Project: Diffused States
Group Show: Data Fluencies: Confluence
Location: The Living Arts & Science Center, Lexington (US)
Opening: 2025-06-06
Close: 2025-07-25
Photo Credit: Shelly Dawn Fryman
Thanks To: Roopa Vasudevan, Kate Armstrong, Festival Team
Supported by: Supported by the Independent Research Fund Denmark as part of the HAIC-III project
Links: 1

DIFFUSED STATES imagines an alternative trajectory for artificial intelligence—one in which computational systems develop through local, small-scale infrastructures rather than centralised corporate platforms. It considers what AI might look like if it evolved through neighbourhood initiatives, recycled consumer hardware, and community-specific datasets, moving at the pace of shared maintenance rather than commercial urgency.

Rooted in histories of low-resource computing and community-run networks, the project repositions AI as a tool for collective experimentation and situated knowledge-making. In this counterfactual history, data is not extracted at scale but circulated within communities, adapting to local needs, languages, and cultural references.

The title reflects several forms of diffusion: the algorithmic process of generating images; the grassroots spread of ideas and tools; and the physical scattering of devices across different environments. The work pairs AI-generated images with non-AI captions to build a fragmented narrative of how such systems might emerge—from informal workshops to self-governed infrastructures and locally trained algorithms.

By working with models that reflect the biases and gaps of their training data, DIFFUSED STATES treats these systems not as definitive or universal but as provisional, adaptable, and open to reinterpretation. In doing so, it explores how AI, even when shaped by structural limitations, can be reimagined as a source of local autonomy, cultural diversity, and collaborative invention.

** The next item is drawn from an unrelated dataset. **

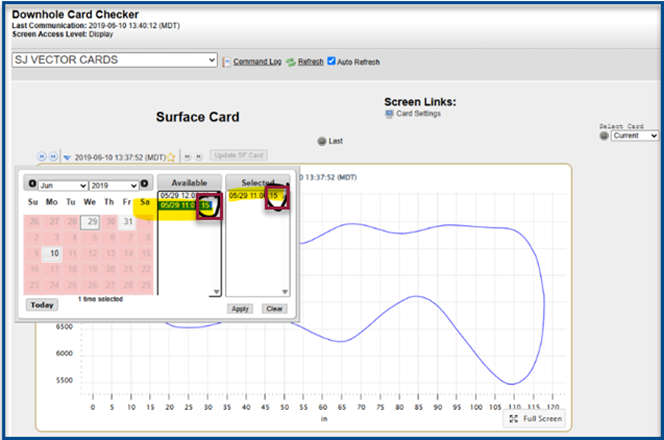The image size is (664, 440).
Task: Open the SJ VECTOR CARDS dropdown
Action: pos(114,61)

Diffused States was presented as part of Data Fluencies: Confluence, featuring the work of six contemporary artists—Lai Yi Ohlsen, Lani Asunción, Jazsalyn, Kristoffer Ørum, Caroline Sinders, and Roopa Vasudevan—alongside research from the Reclaim Project (University of Southern California) and the Intersectional Tech Lab (University of Kentucky). The exhibition explored how art can expand our understanding of data and machine learning by centring lived experience, cultural identity, and community-based perspectives, and was on view at The Living Arts & Science Center in Lexington, KY from 6 June to 25 July 2025, with a public reception during Gallery Hop on 18 July 2025.